* **Material provided**:
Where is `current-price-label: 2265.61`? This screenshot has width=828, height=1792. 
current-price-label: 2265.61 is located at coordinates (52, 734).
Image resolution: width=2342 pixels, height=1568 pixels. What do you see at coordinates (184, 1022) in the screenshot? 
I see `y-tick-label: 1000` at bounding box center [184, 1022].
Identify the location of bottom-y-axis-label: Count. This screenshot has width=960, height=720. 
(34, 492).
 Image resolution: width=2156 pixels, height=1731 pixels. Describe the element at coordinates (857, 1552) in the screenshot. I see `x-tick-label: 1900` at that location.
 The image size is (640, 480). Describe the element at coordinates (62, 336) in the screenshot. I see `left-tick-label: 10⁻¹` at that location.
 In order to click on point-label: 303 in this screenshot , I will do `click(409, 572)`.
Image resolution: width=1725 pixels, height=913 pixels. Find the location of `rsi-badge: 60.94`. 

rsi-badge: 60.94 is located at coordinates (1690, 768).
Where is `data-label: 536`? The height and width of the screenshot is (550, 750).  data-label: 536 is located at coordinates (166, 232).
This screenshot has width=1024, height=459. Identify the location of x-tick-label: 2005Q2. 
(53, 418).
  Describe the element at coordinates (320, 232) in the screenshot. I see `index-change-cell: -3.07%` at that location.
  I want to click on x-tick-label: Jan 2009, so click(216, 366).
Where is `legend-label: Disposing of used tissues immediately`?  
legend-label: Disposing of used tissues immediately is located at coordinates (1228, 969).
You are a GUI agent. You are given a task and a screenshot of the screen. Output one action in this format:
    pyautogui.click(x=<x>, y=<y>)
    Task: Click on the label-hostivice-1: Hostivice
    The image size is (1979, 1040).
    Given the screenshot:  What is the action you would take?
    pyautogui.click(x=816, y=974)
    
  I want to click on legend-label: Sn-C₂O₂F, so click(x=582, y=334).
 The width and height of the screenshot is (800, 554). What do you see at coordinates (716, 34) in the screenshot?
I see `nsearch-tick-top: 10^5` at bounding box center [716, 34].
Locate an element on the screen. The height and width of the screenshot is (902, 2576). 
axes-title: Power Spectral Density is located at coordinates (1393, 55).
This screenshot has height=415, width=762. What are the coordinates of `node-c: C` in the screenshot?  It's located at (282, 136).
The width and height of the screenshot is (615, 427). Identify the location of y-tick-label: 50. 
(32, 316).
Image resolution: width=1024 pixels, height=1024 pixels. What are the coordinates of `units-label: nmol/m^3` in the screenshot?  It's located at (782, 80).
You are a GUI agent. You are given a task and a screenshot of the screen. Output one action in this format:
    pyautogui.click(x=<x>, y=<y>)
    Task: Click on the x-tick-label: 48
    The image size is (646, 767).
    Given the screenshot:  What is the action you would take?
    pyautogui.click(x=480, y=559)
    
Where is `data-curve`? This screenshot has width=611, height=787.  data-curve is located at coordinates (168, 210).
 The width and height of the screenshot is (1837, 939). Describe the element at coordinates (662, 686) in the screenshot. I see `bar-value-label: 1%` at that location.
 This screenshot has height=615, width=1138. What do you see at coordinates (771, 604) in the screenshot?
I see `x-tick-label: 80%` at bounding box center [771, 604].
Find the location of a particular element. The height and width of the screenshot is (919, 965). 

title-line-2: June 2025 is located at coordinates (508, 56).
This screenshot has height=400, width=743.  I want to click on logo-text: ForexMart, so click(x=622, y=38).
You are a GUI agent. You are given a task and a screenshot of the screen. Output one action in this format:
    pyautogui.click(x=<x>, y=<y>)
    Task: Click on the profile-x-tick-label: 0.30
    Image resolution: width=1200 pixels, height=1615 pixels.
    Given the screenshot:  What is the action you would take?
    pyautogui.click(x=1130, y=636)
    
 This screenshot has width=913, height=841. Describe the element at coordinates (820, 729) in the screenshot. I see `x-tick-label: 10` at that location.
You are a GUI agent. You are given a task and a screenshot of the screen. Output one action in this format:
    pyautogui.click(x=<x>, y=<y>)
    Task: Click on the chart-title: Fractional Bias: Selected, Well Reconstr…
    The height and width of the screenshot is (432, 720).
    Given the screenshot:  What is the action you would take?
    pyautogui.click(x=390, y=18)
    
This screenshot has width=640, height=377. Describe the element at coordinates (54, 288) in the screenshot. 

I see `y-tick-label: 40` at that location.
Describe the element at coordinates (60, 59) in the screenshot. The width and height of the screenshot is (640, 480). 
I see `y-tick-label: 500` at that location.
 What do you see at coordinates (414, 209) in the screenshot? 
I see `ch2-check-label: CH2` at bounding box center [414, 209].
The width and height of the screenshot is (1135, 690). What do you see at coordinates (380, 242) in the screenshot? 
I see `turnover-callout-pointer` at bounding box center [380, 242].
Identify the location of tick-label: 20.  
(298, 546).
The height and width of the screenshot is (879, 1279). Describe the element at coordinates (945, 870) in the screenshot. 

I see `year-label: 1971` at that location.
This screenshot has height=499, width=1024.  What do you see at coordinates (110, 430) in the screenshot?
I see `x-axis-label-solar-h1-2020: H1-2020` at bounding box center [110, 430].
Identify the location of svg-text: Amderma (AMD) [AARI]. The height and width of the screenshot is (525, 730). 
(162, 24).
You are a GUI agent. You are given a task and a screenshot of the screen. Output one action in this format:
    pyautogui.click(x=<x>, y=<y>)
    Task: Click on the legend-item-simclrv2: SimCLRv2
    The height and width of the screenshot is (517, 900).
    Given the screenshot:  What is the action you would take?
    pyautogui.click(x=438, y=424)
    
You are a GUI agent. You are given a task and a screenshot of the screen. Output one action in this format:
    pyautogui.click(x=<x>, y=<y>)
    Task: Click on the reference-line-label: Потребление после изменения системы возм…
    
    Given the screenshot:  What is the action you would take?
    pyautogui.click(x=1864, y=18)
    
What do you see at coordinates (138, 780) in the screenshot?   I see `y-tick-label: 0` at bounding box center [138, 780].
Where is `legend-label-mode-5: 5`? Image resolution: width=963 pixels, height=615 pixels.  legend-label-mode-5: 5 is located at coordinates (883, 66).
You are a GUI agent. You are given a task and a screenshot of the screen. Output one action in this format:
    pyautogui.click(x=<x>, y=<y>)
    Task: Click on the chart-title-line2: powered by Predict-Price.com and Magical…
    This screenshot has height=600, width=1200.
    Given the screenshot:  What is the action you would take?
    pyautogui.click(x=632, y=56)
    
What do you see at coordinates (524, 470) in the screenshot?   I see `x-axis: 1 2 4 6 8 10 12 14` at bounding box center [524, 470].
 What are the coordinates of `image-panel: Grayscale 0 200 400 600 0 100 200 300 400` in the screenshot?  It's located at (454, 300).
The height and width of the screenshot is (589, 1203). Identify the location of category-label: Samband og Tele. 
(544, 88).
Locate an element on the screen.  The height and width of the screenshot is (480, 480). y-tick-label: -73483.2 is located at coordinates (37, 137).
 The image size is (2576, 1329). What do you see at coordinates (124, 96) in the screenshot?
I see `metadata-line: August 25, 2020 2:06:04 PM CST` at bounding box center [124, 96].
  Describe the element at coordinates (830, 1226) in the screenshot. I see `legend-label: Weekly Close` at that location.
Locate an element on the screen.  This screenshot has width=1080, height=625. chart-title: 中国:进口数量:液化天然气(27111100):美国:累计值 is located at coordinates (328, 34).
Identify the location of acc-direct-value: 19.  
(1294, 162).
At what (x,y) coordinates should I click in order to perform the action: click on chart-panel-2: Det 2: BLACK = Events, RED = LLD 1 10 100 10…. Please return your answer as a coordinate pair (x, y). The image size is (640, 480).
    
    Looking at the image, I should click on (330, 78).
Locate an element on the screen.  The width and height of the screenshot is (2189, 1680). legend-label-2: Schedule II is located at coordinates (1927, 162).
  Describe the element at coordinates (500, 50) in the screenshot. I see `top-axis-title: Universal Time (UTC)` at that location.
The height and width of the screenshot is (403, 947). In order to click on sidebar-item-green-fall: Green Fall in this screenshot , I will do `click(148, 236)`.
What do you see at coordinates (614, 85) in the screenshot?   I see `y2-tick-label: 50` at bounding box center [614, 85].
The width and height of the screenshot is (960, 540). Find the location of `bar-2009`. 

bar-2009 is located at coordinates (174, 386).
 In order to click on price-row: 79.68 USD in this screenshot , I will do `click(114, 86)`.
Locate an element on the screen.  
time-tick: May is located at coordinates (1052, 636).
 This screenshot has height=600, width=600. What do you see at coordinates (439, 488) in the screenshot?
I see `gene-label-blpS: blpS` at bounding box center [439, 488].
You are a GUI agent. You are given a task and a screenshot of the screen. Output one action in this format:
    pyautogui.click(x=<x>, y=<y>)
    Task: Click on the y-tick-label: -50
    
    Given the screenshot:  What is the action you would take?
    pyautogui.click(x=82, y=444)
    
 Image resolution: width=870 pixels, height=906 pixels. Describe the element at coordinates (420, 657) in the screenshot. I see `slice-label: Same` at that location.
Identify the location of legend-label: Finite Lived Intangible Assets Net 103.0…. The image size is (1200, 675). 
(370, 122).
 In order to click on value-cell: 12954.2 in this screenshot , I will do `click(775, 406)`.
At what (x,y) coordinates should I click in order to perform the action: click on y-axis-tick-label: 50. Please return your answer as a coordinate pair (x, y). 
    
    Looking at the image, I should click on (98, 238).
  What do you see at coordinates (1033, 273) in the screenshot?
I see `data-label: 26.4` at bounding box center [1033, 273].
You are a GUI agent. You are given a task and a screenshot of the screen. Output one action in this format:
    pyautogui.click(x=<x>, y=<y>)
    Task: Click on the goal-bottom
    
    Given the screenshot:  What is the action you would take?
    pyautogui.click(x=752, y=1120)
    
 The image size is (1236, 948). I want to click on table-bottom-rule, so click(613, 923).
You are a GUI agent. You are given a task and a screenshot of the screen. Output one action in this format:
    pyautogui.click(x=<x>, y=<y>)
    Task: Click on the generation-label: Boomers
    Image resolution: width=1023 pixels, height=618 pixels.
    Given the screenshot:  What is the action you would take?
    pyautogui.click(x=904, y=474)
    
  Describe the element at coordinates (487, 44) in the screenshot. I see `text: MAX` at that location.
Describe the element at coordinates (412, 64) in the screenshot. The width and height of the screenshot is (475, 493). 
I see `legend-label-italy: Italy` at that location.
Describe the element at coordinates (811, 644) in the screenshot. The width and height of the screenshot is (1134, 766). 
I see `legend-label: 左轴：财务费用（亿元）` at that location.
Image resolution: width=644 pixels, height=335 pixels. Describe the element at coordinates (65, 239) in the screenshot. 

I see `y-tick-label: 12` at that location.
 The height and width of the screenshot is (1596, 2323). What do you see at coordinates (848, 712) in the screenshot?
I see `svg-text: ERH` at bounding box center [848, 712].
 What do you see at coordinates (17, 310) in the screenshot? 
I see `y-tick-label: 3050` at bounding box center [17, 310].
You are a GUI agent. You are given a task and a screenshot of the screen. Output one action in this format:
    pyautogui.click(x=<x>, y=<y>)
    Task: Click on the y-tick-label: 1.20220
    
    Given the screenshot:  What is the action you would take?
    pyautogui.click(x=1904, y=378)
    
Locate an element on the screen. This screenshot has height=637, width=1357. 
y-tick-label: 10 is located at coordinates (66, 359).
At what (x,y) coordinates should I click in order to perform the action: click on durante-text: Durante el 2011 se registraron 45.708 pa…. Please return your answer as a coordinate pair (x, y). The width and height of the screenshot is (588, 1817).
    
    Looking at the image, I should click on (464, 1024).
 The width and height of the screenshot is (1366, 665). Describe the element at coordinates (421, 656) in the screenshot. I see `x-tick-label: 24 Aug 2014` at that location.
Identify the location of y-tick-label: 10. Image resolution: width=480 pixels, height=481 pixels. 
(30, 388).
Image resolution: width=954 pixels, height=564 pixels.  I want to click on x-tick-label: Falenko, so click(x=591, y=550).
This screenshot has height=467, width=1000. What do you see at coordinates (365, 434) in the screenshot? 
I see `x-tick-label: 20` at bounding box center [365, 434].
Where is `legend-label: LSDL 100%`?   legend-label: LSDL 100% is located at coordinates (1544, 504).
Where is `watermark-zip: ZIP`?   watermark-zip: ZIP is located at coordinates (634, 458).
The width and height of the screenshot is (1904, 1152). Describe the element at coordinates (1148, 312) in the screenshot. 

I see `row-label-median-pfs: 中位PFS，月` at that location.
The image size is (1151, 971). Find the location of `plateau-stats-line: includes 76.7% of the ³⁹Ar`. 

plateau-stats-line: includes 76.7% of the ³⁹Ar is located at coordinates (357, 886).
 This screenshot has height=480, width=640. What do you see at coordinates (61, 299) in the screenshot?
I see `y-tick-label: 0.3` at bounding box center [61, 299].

* **What to work on**:
Please repeat the rows word for word, starting at the very beginning and closing with the line that contains "In order to click on point-label: 303", that line included.

* **Written solution**:
Where is `current-price-label: 2265.61`? This screenshot has width=828, height=1792. 
current-price-label: 2265.61 is located at coordinates (52, 734).
Image resolution: width=2342 pixels, height=1568 pixels. What do you see at coordinates (184, 1022) in the screenshot? 
I see `y-tick-label: 1000` at bounding box center [184, 1022].
Identify the location of bottom-y-axis-label: Count. This screenshot has width=960, height=720. 
(34, 492).
 Image resolution: width=2156 pixels, height=1731 pixels. Describe the element at coordinates (857, 1552) in the screenshot. I see `x-tick-label: 1900` at that location.
 The image size is (640, 480). Describe the element at coordinates (62, 336) in the screenshot. I see `left-tick-label: 10⁻¹` at that location.
 In order to click on point-label: 303 in this screenshot , I will do `click(409, 572)`.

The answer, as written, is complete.